---------- AANGELEVERDE TEKST ----------

Biografie en foto's

   

    Rogier van Otterloo (1941-1988) heeft als geen ander zijn stempel gedrukt op lichte muziek
    van de jaren zeventig en tachtig.

    Als arrangeur, dirigent en componist van talloze platen, televisieprogramma's en 
    van 1980 tot 1988 als chef dirigent van het Metropole Orkest.

 

 

foto: Willem van Otterloo

 

 

De jaren 40

Rogier van Otterloo werd op 11 december 1941 in Bilthoven geboren als oudste zoon van de wereldvermaarde dirigent en componist Willem van Otterloo (foto links), de latere chef-dirigent van het Haagse Residentie Orkest. Al op zeer jeugdige leeftijd werd Rogier de muziek met de paplepel ingegoten en wat belangrijker is: de muzikale talenten gingen over van vader op zoon. In zijn eerste levensjaren kreeg hij een katholieke opvoeding. Dat betekende ook dat hij zong in het plaatselijk katholieke knapenkoor. Niet zo lang, want hij werd eruit gegooid omdat hij te wild was. Het was ook vanzelfsprekend dat Rogier vioolles kreeg, maar hij kreeg altijd wel ergens pijn. In zijn arm, zijn pols of zijn schouder.

Toen hij toevallig de slagwerker van het City-Theaterorkest ontmoette was zijn interesse snel verlegd. “Wat een fantastisch geluid gaf dat, als je een harde roffel gaf in die grote lege zaal”, vertelde hij eens. Zijn eigen drumstel heeft hij destijds bij stukjes en beetjes bij elkaar gescharreld op het Waterloo plein. De buurman in het huis naast het ouderlijk huis in de Willem Pijperstraat was gelukkig nogal doof, dus veroorzaakte Rogier weinig overlast. Drumlessen kreeg hij toen van eerdergenoemde slagwerker.
 

The Orion Jazz-band  1955  

De jaren 50

De Dutch Swing College Band van Peter Schilperoort en exotische slaginstrumenten in zijn ouderlijk huis vormden een verdere inspiratie voor het drummen. In 1955 speelde Rogier drums in de Orion Jazz Band en in 1958 begon hij als pianist met o.a. klasgenoot Edwin Rutten zijn eigen Gold Coast Combo. Intussen zat Rogier op het Vossius-gymnasium in Amsterdam.

 
 

 

 

 

 

 

 

 

 

 

 

 

foto: Pim Jacobs en Rogier

 

De jaren 60

In 1962 deed Rogier eindexamen gymnasium-A. Aansluitend vervulde hij zijn dienstplicht en was tamboer bij de Koninklijke Militaire Kapel (KMK). Met de KMK nam hij in 1963 als slagwerker deel aan de Taptoe Delft en met de Gold Coast Combo nam hij in dat jaar deel aan het Militair Jazz Concours. Toen hij uit dienst kwam ging hij naar het Amsterdams Muzieklyceum. Hij koos muziektheorie en fluit als hoofdvakken, piano als bijvak. De pianolessen volgde Rogier bij de bekende pianist Hans Henkemans. Al vroeg bleek Rogier’s voorkeur voor het componeren en arrangeren; op school schreef hij muziek bij toneelstukken (o.a. Iphigeneia in Tauris en Peer Gynt).

----------

TE VERRICHTEN:
1. Geef uit de biografie van Rogier van Otterloo alles van "Toen hij toevallig" tot en met "van eerdergenoemde slagwerker." opnieuw weer, waarbij u "drumstel" vervangt door "drumset".
2. Beantwoord aan de hand van de biografie van Rogier van Otterloo deze vragen:
(a) In welke plaats werd Rogier van Otterloo geboren?
(b) In welke band speelde hij in 1955 drums?
(c) Welke hoofdvakken koos hij aan het Amsterdams Muzieklyceum?
De gegevens spelen hierbij geen enkele rol.

---------- GEGEVENSREGELS ----------

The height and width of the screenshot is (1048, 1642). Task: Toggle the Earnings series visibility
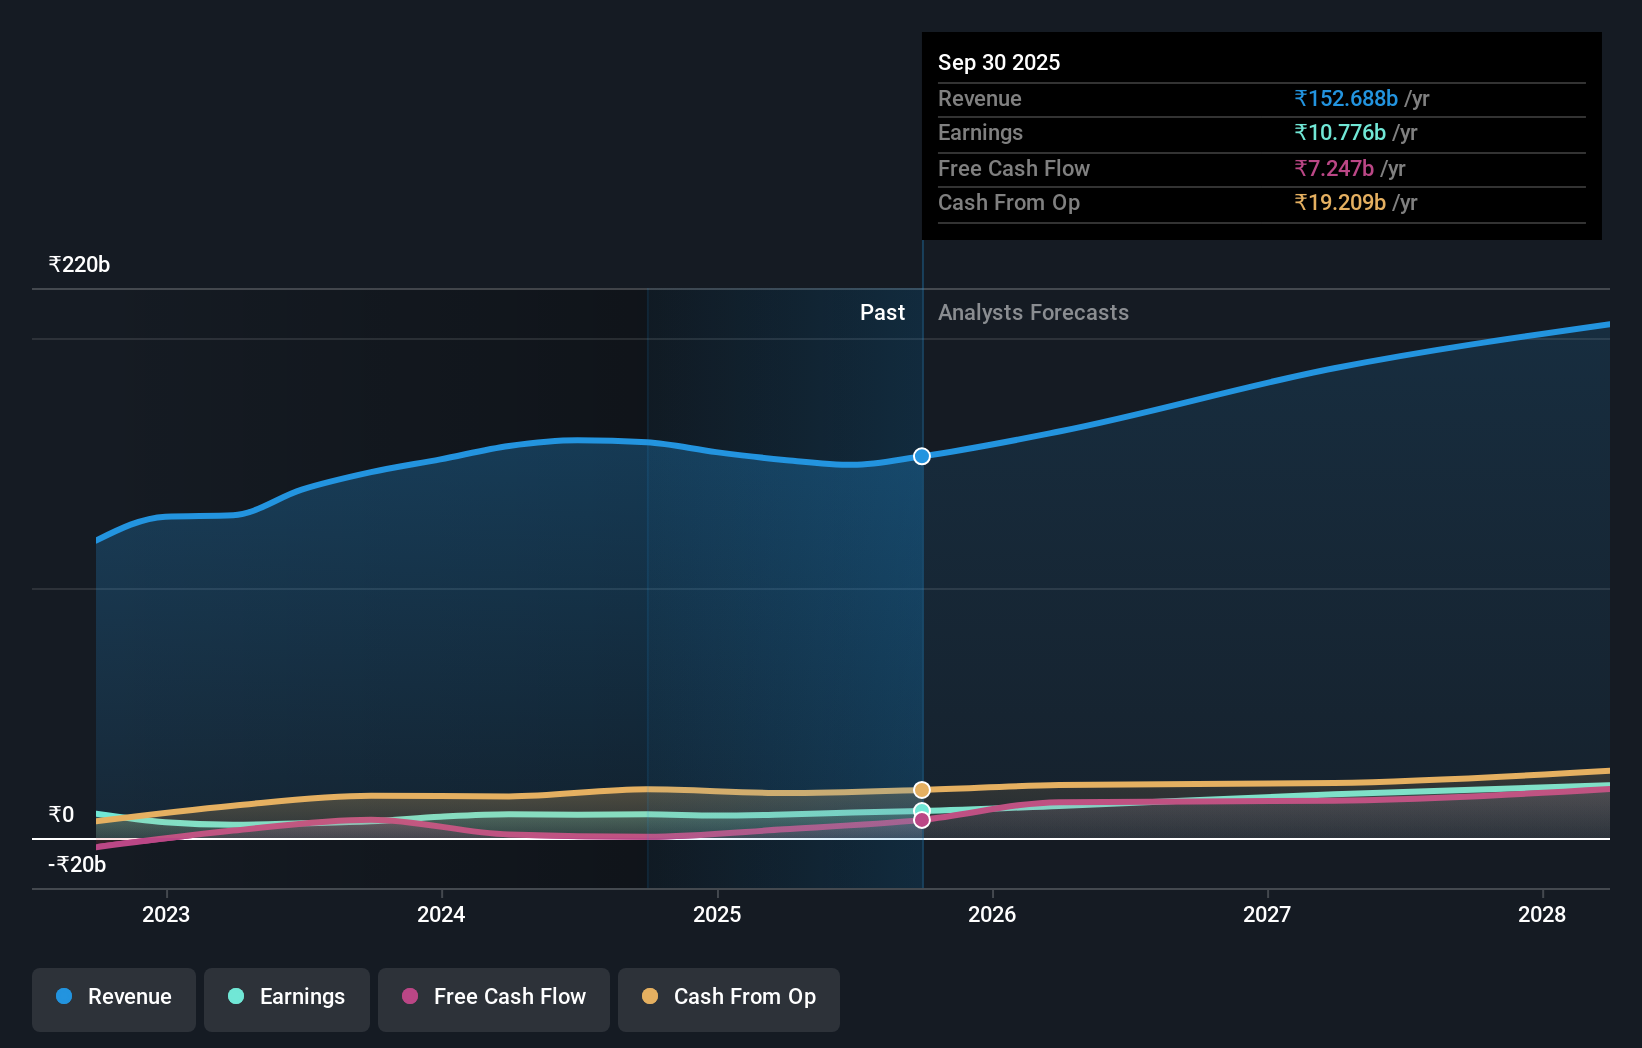tap(286, 997)
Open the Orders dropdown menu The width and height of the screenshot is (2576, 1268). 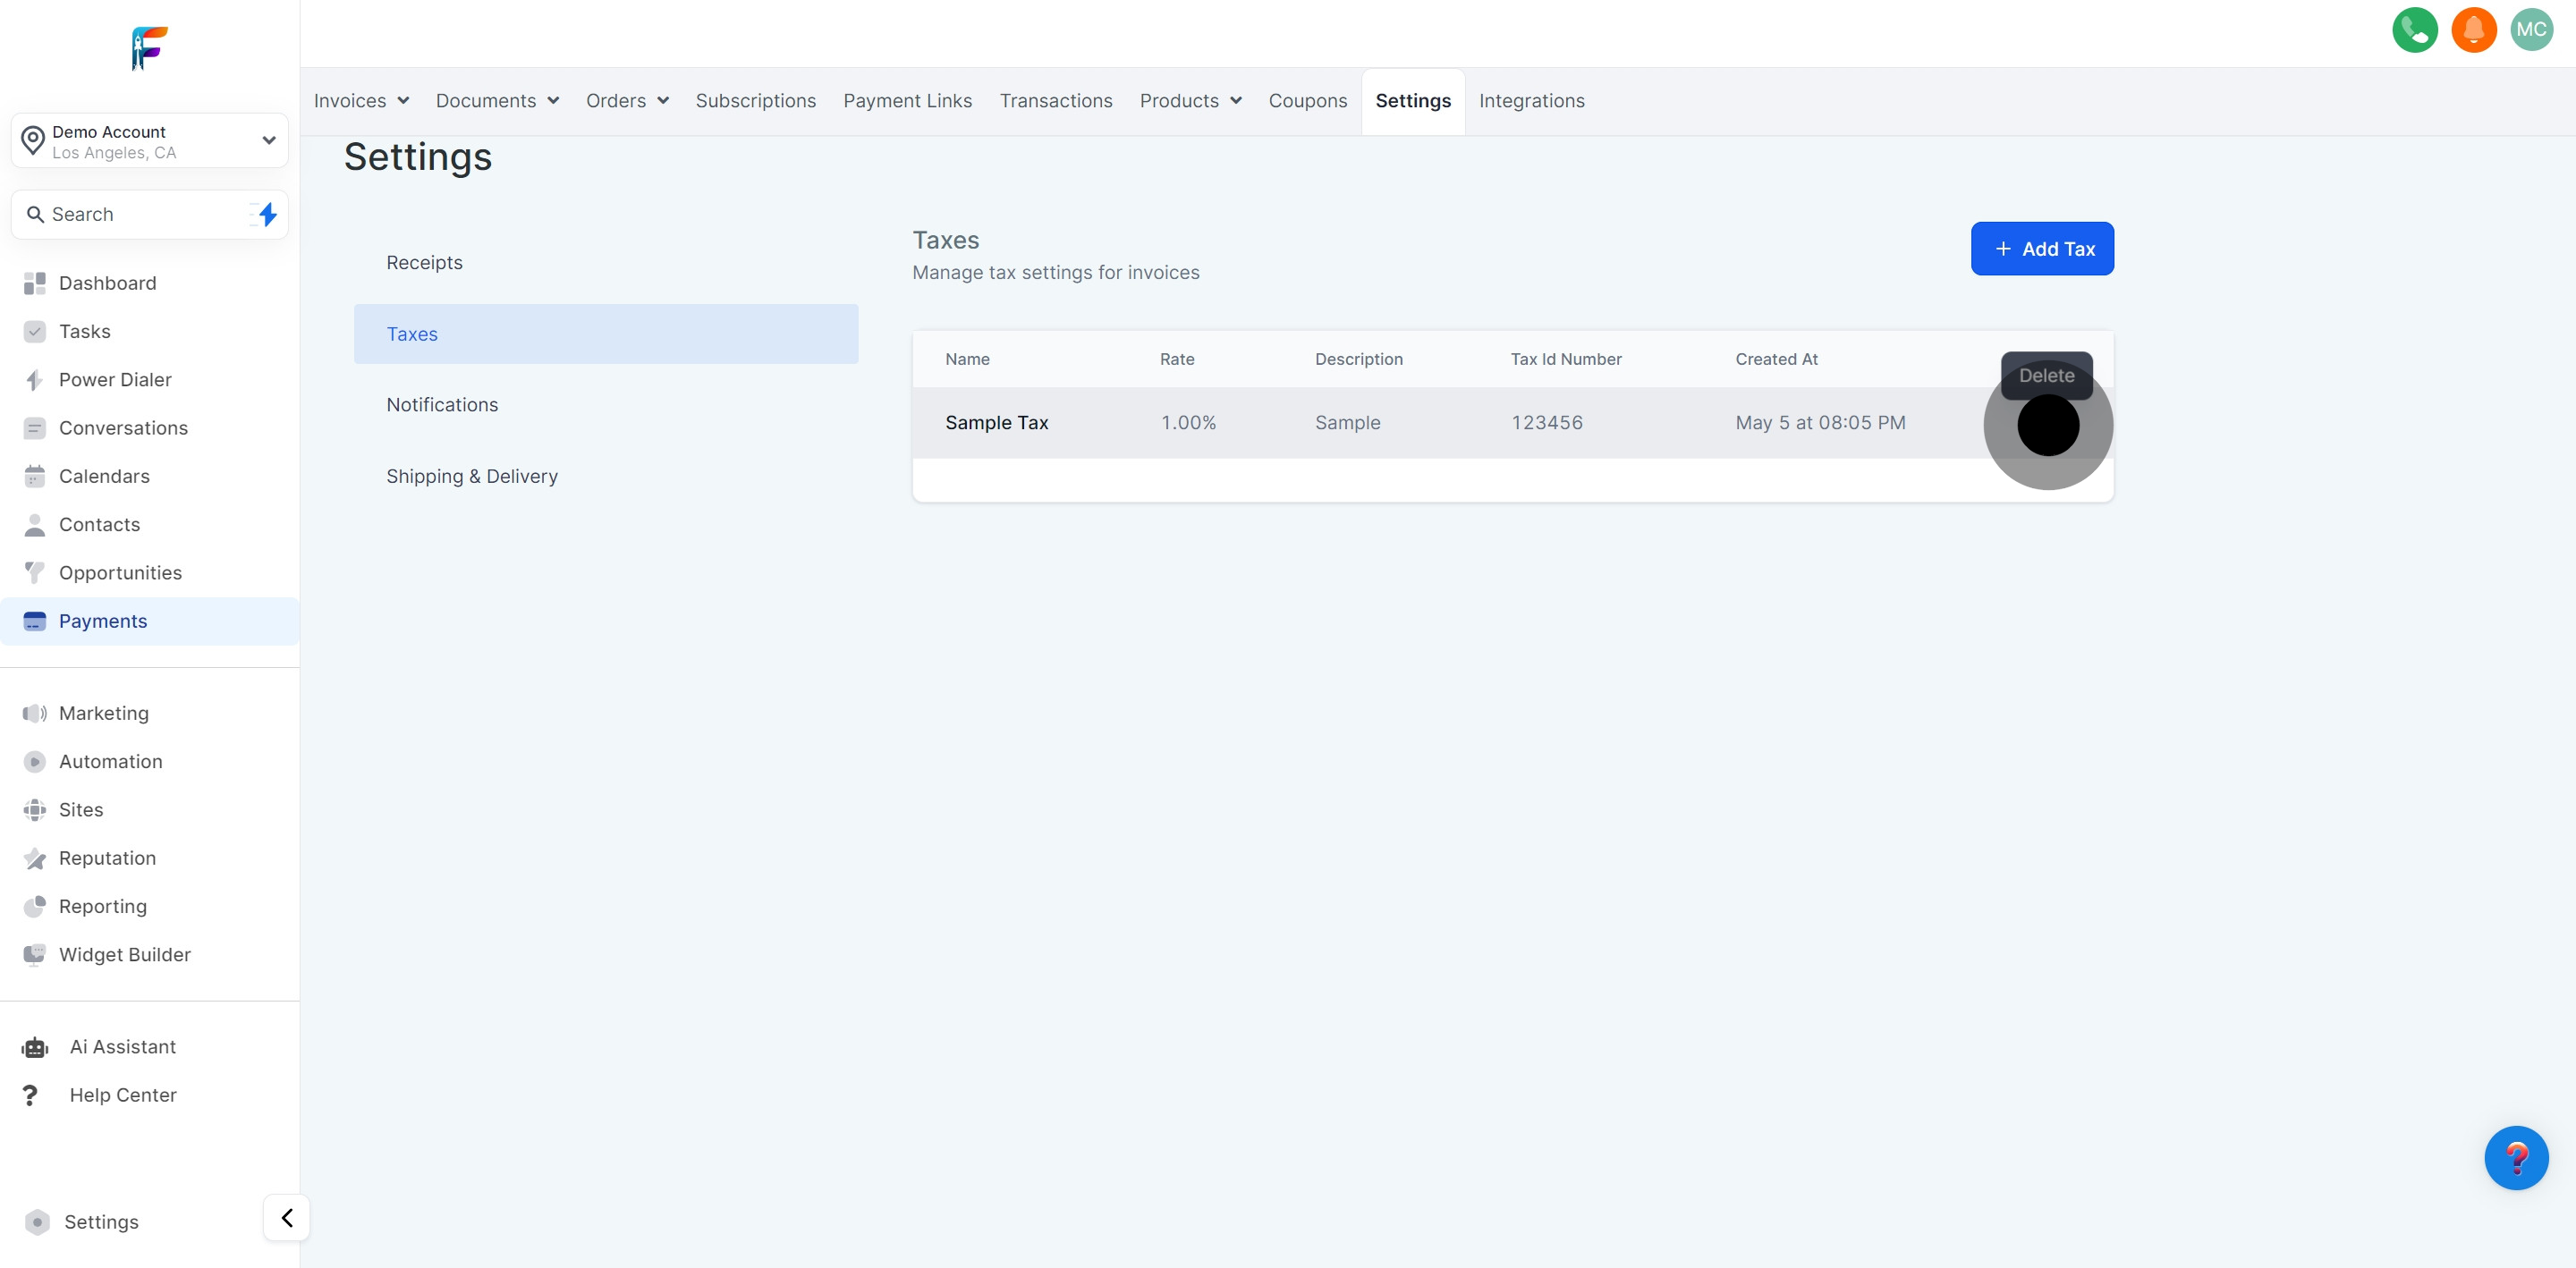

----------

ANTWOORDEN OEFENING:
1.
Toen hij toevallig de slagwerker van het City-Theaterorkest ontmoette was zijn interesse snel verlegd. “Wat een fantastisch geluid gaf dat, als je een harde roffel gaf in die grote lege zaal”, vertelde hij eens. Zijn eigen drumset heeft hij destijds bij stukjes en beetjes bij elkaar gescharreld op het Waterloo plein. De buurman in het huis naast het ouderlijk huis in de Willem Pijperstraat was gelukkig nogal doof, dus veroorzaakte Rogier weinig overlast. Drumlessen kreeg hij toen van eerdergenoemde slagwerker.

2.
(a) In Bilthoven.
(b) In de Orion Jazz Band.
(c) Muziektheorie en fluit.